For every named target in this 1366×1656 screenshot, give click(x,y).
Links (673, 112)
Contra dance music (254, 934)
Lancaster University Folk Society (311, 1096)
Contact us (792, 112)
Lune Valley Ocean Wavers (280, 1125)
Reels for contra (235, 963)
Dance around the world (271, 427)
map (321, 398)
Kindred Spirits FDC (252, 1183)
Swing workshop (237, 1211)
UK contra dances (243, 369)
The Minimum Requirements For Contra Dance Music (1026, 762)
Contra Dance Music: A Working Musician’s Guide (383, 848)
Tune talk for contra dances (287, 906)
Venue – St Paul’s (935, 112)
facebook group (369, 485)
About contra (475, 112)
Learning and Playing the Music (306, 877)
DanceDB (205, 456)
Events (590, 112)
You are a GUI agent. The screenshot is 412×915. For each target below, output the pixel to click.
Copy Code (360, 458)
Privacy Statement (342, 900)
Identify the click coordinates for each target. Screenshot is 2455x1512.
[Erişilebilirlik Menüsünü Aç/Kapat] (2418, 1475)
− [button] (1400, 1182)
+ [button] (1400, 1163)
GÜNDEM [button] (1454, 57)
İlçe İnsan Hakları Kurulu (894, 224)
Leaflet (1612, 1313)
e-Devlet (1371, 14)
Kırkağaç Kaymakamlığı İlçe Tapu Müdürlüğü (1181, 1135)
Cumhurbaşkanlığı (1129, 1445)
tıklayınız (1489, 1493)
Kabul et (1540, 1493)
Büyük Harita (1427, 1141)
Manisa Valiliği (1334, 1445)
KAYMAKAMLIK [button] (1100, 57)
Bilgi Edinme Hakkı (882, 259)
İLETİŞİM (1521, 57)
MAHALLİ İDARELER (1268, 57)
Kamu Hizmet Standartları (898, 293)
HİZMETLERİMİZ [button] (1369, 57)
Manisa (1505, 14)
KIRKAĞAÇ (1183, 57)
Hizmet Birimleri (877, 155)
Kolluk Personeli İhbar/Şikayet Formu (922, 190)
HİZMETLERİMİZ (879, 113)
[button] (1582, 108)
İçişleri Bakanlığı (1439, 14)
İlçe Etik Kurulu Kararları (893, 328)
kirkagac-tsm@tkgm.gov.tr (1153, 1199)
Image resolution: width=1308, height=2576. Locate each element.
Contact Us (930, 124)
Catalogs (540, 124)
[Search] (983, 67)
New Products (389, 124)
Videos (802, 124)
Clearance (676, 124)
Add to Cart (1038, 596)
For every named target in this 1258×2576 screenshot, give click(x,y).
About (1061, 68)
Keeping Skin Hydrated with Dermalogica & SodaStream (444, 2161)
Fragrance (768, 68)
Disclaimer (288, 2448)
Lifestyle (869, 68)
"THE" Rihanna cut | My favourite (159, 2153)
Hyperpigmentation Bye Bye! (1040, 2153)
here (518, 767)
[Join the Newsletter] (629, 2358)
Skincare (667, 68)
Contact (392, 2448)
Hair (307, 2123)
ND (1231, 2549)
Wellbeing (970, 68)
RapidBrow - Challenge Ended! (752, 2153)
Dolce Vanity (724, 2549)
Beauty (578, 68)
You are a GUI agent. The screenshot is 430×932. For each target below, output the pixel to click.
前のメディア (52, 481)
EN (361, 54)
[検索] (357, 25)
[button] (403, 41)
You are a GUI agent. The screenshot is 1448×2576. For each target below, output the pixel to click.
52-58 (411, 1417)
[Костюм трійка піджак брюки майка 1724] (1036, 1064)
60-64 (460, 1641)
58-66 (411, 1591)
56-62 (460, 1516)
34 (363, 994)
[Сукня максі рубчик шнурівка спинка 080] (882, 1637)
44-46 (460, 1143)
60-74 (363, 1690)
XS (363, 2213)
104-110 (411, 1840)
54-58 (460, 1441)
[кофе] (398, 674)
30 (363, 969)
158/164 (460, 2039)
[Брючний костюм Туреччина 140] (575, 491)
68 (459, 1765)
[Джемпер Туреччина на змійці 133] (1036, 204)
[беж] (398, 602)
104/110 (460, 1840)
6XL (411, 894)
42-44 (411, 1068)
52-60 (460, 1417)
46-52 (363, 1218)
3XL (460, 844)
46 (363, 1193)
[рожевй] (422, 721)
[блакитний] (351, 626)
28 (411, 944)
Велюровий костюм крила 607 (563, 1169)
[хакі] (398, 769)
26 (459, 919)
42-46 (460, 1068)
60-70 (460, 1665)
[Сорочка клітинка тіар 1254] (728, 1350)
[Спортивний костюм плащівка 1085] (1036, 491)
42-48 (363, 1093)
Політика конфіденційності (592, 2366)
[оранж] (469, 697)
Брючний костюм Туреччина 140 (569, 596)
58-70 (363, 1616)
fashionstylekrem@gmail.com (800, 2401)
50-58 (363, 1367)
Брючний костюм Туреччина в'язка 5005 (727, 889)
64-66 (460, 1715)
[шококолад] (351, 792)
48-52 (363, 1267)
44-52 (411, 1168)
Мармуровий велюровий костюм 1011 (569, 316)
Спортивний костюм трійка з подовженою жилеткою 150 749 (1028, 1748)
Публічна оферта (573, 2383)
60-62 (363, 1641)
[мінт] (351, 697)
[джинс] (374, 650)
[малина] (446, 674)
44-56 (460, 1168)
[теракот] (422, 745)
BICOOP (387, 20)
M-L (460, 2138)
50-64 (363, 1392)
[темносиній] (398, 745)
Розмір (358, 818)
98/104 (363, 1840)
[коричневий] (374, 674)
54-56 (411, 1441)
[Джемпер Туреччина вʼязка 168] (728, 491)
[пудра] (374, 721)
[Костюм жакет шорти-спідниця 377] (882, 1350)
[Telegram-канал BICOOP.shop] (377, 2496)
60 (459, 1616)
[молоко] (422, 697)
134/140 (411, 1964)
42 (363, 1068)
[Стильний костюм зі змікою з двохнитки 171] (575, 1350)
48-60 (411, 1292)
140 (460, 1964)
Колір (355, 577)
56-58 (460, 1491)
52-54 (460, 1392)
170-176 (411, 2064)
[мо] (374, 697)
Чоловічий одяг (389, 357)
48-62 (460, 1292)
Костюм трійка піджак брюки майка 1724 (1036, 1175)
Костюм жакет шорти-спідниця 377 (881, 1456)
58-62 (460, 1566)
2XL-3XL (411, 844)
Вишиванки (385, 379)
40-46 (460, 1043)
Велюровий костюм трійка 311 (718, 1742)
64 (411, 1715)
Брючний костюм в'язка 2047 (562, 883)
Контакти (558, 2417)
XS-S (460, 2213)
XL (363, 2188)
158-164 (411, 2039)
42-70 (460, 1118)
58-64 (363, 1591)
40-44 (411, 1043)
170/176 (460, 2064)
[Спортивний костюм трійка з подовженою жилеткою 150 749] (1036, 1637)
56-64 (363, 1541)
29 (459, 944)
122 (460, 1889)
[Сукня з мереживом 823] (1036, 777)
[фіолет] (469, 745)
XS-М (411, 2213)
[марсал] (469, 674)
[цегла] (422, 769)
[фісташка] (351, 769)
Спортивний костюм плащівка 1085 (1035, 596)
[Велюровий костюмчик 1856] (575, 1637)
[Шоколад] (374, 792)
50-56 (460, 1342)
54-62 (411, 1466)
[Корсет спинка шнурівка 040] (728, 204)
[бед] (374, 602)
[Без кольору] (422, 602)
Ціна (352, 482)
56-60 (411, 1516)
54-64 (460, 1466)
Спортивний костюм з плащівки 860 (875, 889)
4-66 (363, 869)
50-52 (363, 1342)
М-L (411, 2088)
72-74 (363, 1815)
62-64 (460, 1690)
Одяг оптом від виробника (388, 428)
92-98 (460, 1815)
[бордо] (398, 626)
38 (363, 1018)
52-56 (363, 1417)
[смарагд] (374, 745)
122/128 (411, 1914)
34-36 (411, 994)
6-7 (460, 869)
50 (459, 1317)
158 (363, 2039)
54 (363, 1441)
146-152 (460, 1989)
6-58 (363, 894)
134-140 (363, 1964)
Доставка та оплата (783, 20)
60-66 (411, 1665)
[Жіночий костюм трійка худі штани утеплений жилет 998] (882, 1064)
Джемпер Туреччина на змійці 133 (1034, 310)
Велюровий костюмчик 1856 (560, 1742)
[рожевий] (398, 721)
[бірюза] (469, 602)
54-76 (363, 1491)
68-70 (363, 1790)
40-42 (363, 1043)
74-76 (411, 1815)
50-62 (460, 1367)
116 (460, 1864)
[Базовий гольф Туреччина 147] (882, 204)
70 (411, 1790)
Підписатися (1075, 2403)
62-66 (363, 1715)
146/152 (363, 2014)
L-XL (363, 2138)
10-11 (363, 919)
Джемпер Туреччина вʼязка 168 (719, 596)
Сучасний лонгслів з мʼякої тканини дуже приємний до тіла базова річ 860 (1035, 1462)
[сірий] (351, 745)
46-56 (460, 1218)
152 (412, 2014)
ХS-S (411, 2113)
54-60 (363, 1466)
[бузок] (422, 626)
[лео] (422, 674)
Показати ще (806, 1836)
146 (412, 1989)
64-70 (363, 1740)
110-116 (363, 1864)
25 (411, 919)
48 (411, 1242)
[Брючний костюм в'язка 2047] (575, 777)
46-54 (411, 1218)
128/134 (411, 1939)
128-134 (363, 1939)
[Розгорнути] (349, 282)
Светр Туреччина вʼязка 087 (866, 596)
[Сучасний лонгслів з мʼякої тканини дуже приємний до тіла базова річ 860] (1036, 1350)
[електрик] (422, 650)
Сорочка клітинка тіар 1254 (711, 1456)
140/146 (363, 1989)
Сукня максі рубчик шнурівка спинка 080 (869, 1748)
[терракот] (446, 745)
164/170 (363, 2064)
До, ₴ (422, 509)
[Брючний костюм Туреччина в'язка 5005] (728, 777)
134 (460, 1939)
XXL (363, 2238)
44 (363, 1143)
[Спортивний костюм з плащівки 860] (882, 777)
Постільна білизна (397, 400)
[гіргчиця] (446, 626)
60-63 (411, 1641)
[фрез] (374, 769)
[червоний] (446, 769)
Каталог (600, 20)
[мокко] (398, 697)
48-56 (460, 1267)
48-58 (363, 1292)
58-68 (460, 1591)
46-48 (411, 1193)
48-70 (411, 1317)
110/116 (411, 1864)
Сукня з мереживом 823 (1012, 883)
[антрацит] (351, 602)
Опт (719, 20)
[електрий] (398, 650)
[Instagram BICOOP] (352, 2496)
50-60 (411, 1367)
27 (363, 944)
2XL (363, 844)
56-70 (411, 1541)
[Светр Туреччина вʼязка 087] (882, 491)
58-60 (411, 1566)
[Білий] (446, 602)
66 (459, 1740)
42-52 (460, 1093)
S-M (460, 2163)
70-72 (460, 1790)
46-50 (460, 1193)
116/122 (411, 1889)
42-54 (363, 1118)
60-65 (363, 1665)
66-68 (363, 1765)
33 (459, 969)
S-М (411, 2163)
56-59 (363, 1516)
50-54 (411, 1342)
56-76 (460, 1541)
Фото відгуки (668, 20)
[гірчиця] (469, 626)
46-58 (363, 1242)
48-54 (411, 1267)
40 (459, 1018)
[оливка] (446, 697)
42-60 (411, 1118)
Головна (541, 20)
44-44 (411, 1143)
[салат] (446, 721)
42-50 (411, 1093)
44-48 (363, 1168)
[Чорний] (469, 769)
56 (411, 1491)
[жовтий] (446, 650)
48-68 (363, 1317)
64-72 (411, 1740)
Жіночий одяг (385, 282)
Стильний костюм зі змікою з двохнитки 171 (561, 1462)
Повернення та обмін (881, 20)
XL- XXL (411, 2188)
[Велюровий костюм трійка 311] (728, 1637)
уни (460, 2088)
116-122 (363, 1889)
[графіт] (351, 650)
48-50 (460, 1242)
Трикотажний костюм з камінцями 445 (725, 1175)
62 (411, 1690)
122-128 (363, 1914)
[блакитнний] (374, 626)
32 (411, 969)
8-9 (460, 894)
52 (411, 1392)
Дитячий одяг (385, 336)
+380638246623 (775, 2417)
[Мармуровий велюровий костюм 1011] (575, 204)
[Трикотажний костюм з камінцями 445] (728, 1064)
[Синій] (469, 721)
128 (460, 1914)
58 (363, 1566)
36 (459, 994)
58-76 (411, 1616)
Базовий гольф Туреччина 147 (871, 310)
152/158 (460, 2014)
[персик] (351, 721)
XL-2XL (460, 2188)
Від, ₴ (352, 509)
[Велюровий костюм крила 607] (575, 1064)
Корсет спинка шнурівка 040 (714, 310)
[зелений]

__PROMPT__: Print the records verbatim, stopping after the "Identify the click" line.

__EXERCISE RESPONSE__:
For every named target in this 1366×1656 screenshot, give click(x,y).
Links (673, 112)
Contra dance music (254, 934)
Lancaster University Folk Society (311, 1096)
Contact us (792, 112)
Lune Valley Ocean Wavers (280, 1125)
Reels for contra (235, 963)
Dance around the world (271, 427)
map (321, 398)
Kindred Spirits FDC (252, 1183)
Swing workshop (237, 1211)
UK contra dances (243, 369)
The Minimum Requirements For Contra Dance Music (1026, 762)
Contra Dance Music: A Working Musician’s Guide (383, 848)
Tune talk for contra dances (287, 906)
Venue – St Paul’s (935, 112)
facebook group (369, 485)
About contra (475, 112)
Learning and Playing the Music (306, 877)
DanceDB (205, 456)
Events (590, 112)
You are a GUI agent. The screenshot is 412×915. For each target below, output the pixel to click.
Copy Code (360, 458)
Privacy Statement (342, 900)
Identify the click coordinates for each target. Screenshot is 2455x1512.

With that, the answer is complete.